From gamblers playing blackjack to investors picking stocks, humans make a wide range of decisions that require gauging risk versus reward.
However, laboratory studies have not been able to unequivocally determine how the very basic information-processing "subcortical" regions of the brain function in processing risk and reward.
Now, Steven Quartz and colleagues at the California Institute of Technology have created a simple gambling task that, when performed by humans undergoing functional magnetic resonance imaging (fMRI) of their brains, distinguishes the "gambling" structures in the brain. Importantly, their findings tease apart the gambling function of these brain structures from their functions in learning, motivation, and assessment of the salience of a stimulus.
In their research article published in the August 3, 2006, issue of Neuron, published by Cell Press, the researchers said their findings and experimental method could help in understanding and perhaps treating aberrant risk-taking in disorders including gambling addiction, bipolar disorders, and schizophrenia.
In their experiments, the researchers asked subjects to choose two cards from a deck numbered one to ten. Before their choice, however, the subjects were asked to bet $1 on whether the first or second card would be higher. The fMRI imaging of the subjects' brains during the gambling task could show the researchers which areas of the brain activated during different parts of the task. In fMRI, harmless radio signals and magnetic fields are used to measure blood flow in brain regions, which reflects activity in those regions.
The researchers concentrated their analysis on the "anticipatory period" between the display of the first and second card, since it was then that the subjects were able to judge from the number on the card the risk of whether they were likely to win or lose their bet that the second card would be higher or lower.
Furthermore, the researchers divided that anticipatory period into two subperiods. During a one second period immediately after the first card was displayed, subjects were concentrating on expected reward, theorized the researchers; and in the following six seconds before the second card, they were assessing the risk revealed by the first card. The researchers based this approach on studies by other researchers of such processes in primates.

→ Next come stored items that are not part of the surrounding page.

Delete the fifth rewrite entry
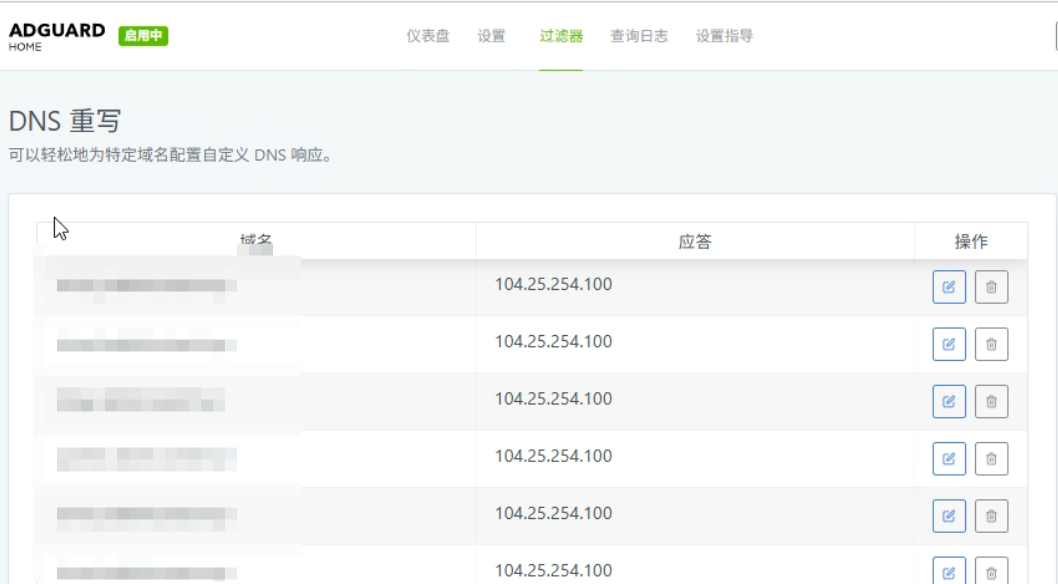 pos(990,515)
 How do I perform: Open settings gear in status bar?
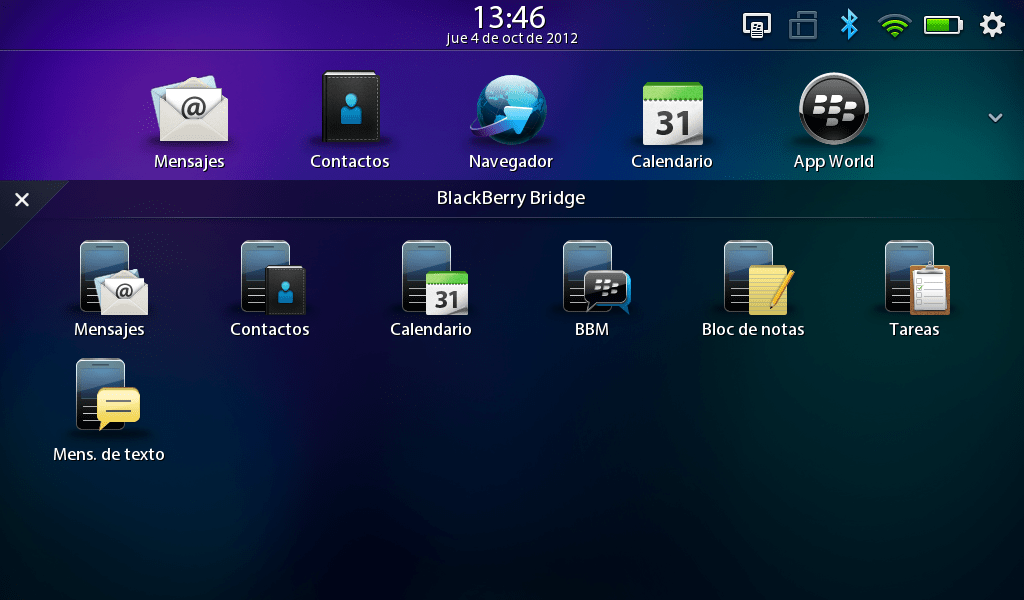click(x=992, y=25)
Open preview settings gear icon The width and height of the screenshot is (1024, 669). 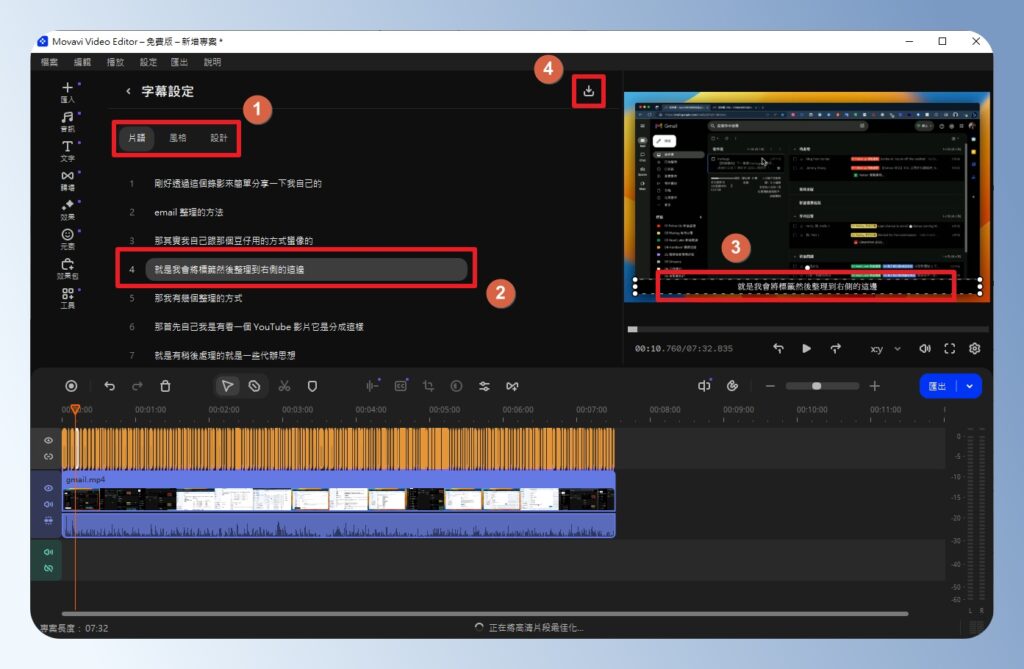975,348
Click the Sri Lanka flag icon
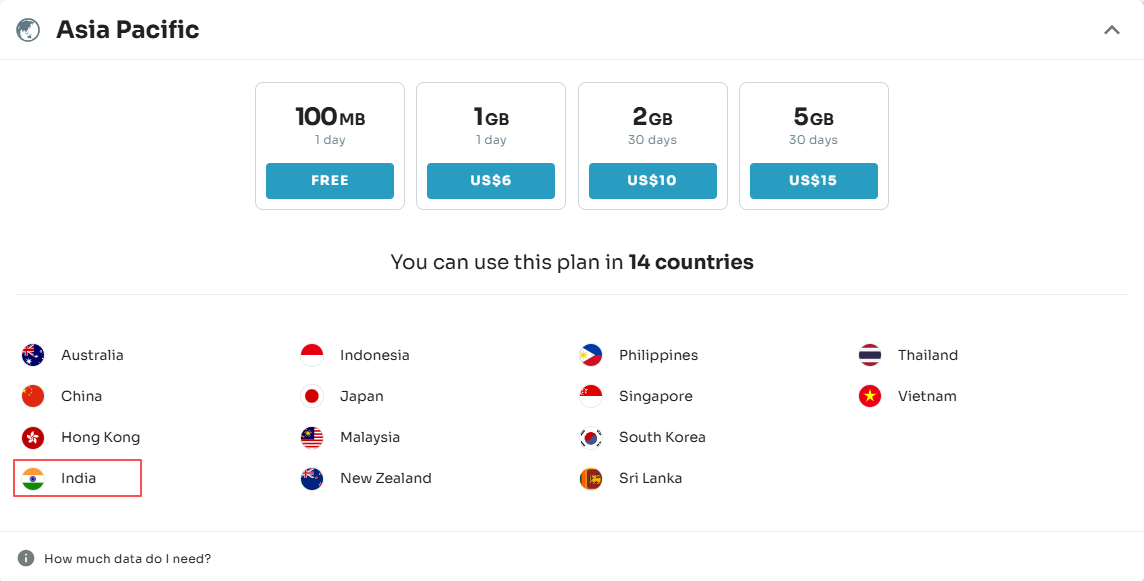 (x=591, y=478)
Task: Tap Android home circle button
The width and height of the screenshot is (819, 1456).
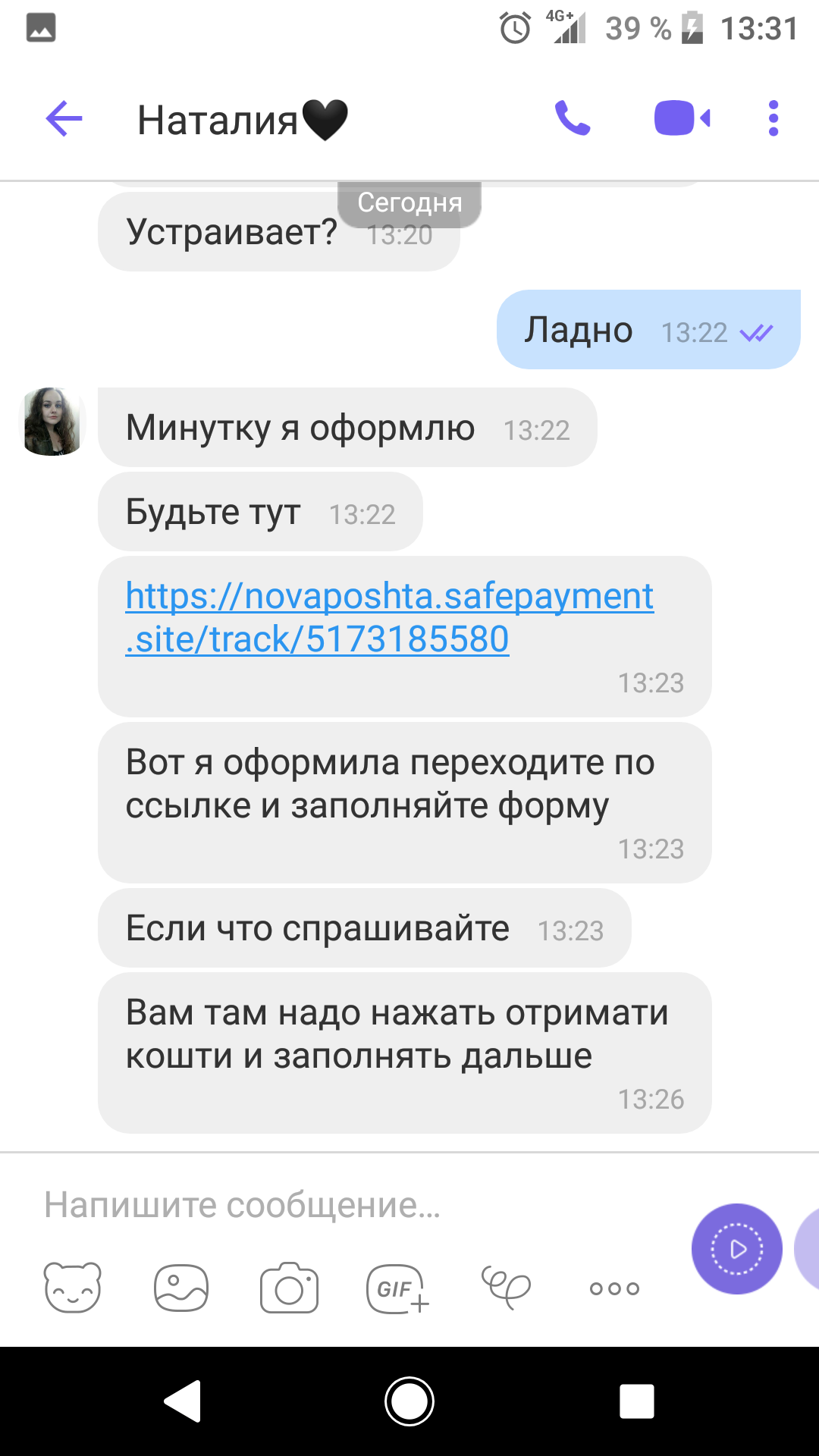Action: tap(410, 1401)
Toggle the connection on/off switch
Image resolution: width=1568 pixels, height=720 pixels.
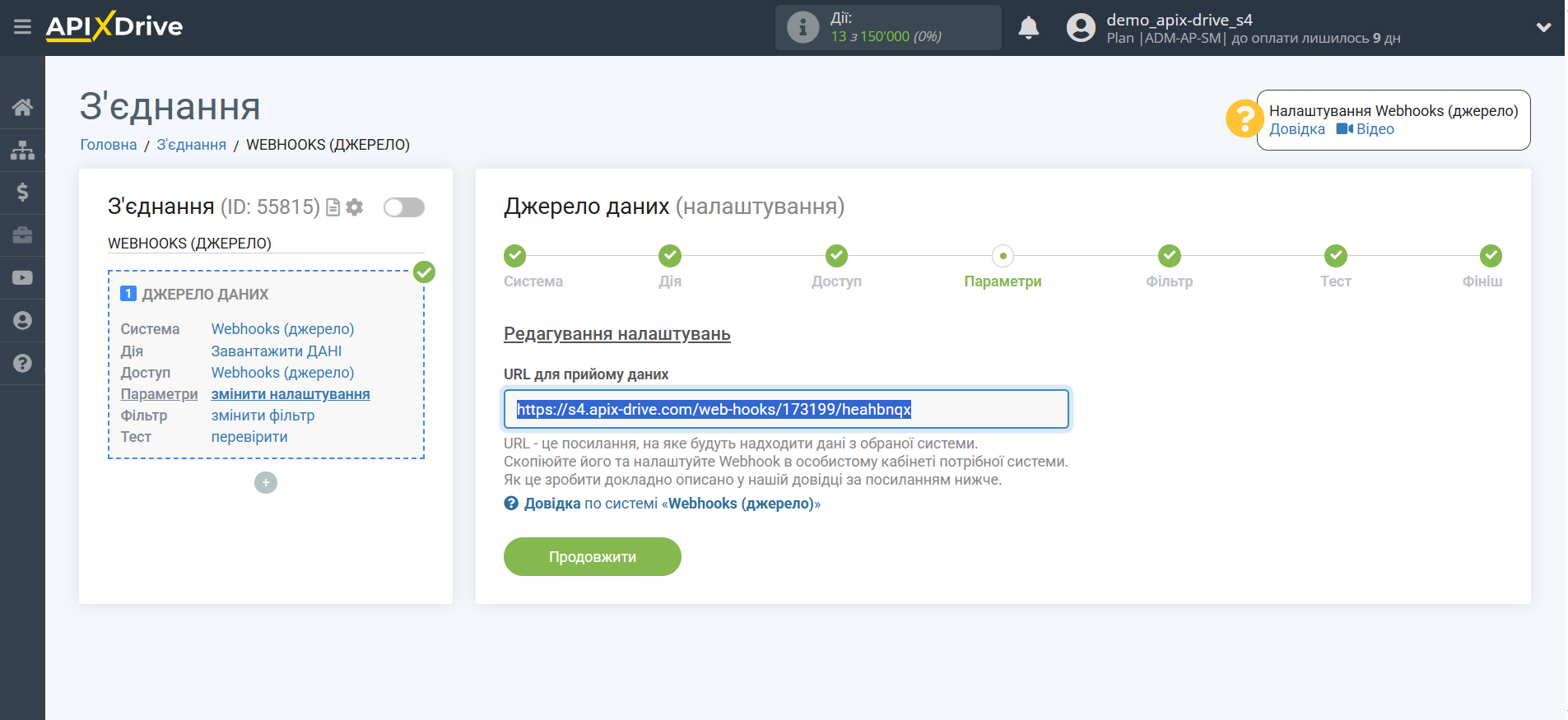point(403,207)
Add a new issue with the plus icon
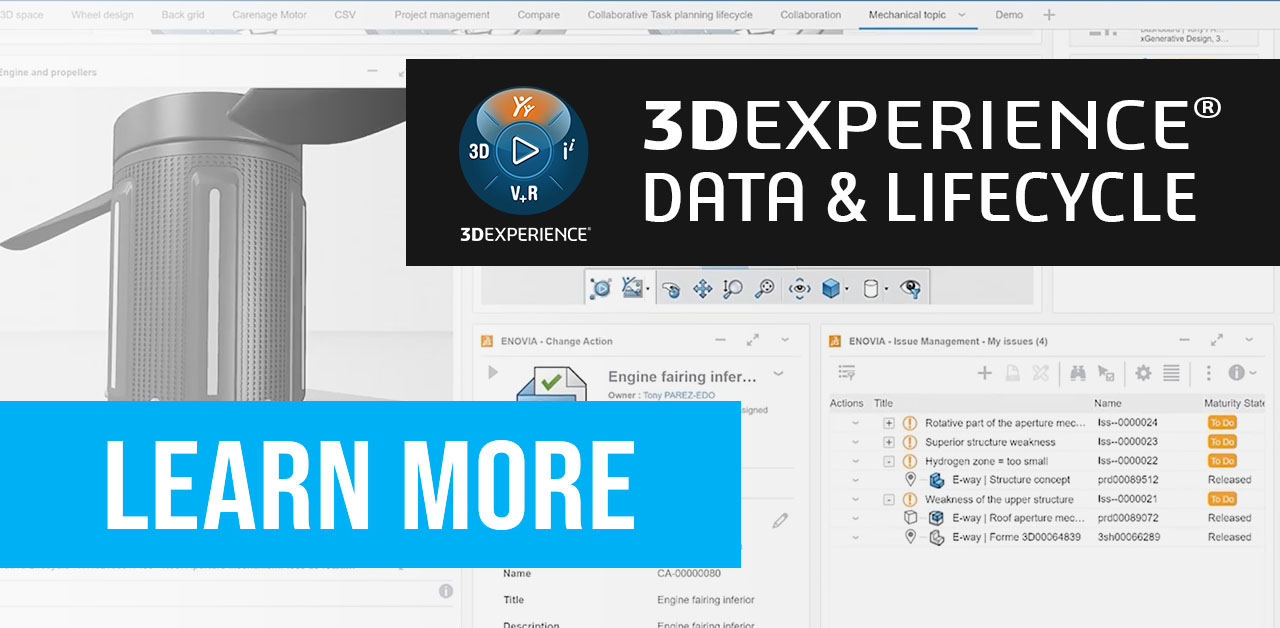 (984, 373)
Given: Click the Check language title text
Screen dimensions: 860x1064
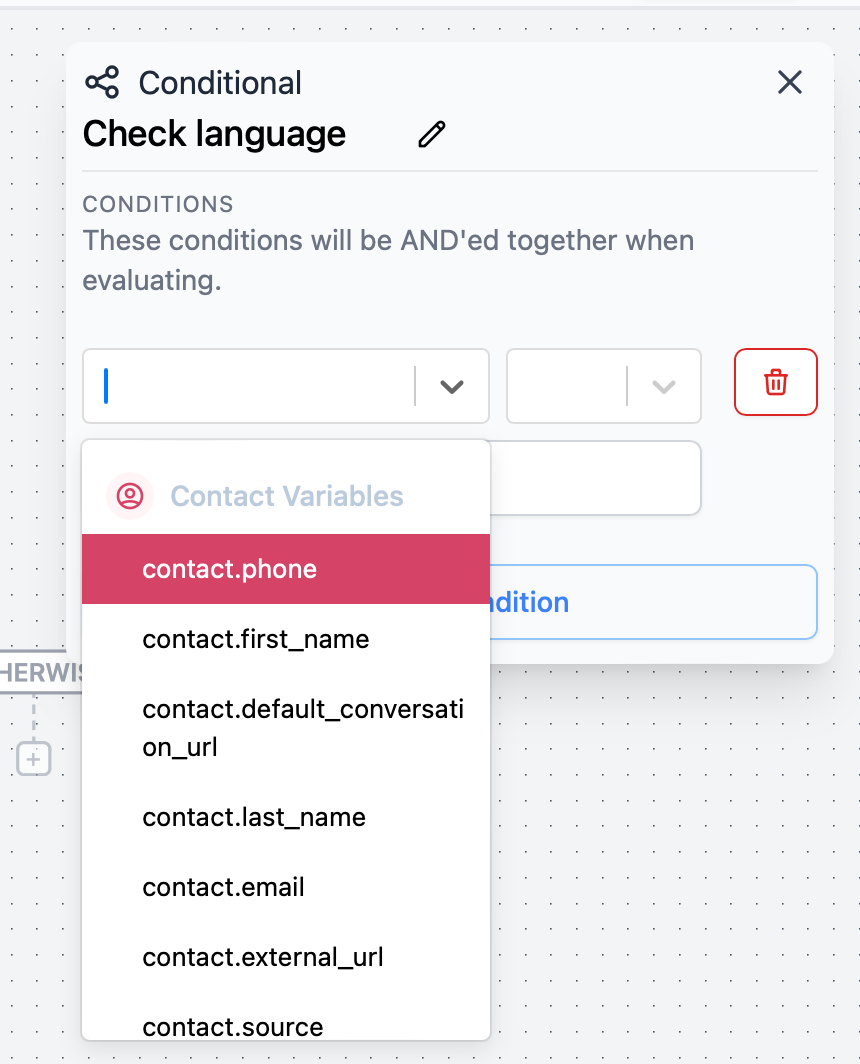Looking at the screenshot, I should point(213,133).
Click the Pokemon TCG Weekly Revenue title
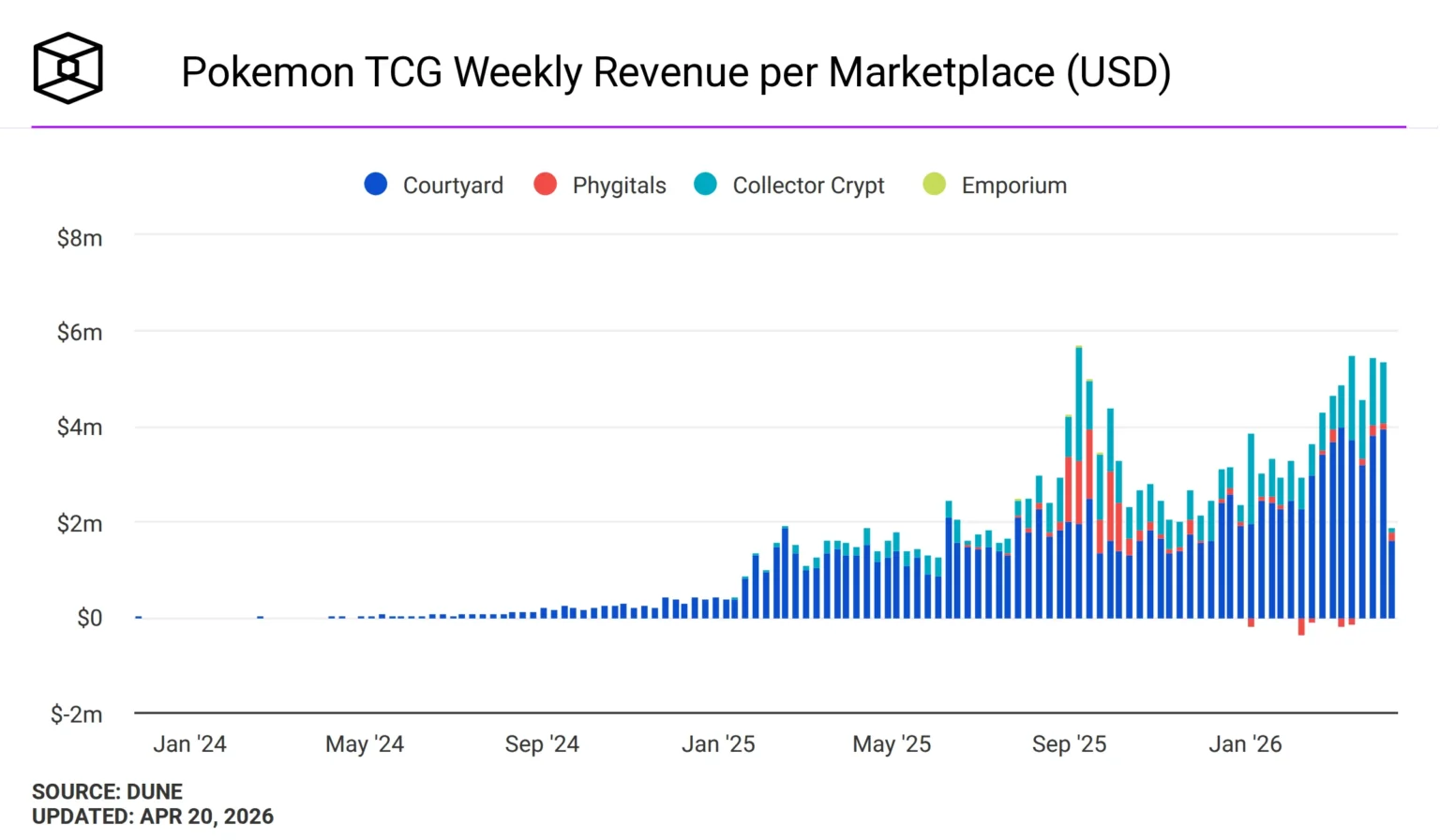This screenshot has width=1440, height=840. tap(675, 72)
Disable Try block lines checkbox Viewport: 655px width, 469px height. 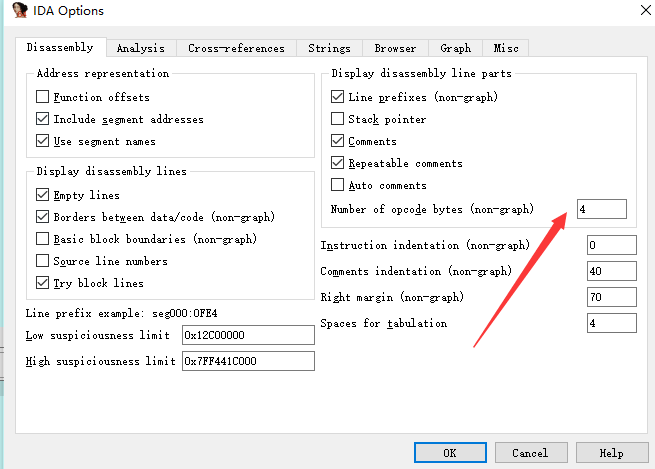coord(42,284)
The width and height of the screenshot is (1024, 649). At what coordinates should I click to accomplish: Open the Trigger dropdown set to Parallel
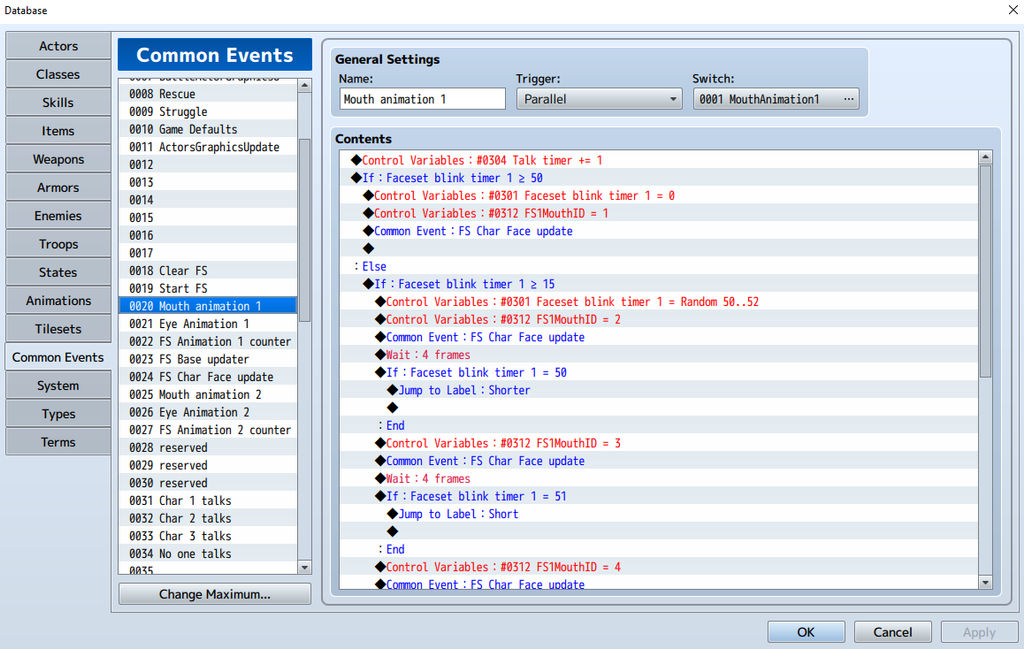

Quartz and colleagues found they could distinguish brain regions that specifically responded to either reward expectation or risk. Importantly, these areas showed activity that increased with the level of expected reward and perceived risk. The researchers found that the activation related to expected reward was immediate, while the activation related to risk was delayed.
These regions were part of the brain circuitry governed by the neurotransmitter dopamine that is also involved in learning, motivation, and salience. However, emphasized the researchers, the design of their gambling task and analysis of their data ruled out involvement of these functions, meaning that they had, indeed, isolated the "gambling" function of these regions.
Of the practical implications of their findings, the researchers wrote that "pathological behaviors ranging from addiction to gambling, as well as a variety of mental illnesses such as bipolar disorder and schizophrenia, are partially characterized by risk taking. To date, it is unknown whether such pathological decision making under risk is due to misperception of risk or disruptions in cognitive processes, such as learning, planning, and choice.
"For example, a bipolar subject during a manic episode may invest in a risky business proposition either because they misperceive the risk to be lower than it actually is, or because they accurately perceive the risk to be high but may have impaired learning, attentional, working memory, or choice processes."
Previous research approaches had not been able to distinguish the processes underlying such risky behavior, wrote the researchers. However, they wrote, "Since our task was designed to minimize the involvement of these high-level processes, in the future it may be utilized with clinical populations to determine whether alterations in risk perception accompany their changes in risky behavior. This may lead to a better understanding of the relative contributions of risk misperception versus cognitive impairments in these pathological cases, may suggest different treatment approaches, and may also gauge the impact on and the feedback from higher-level brain regions known to contribute to decision making."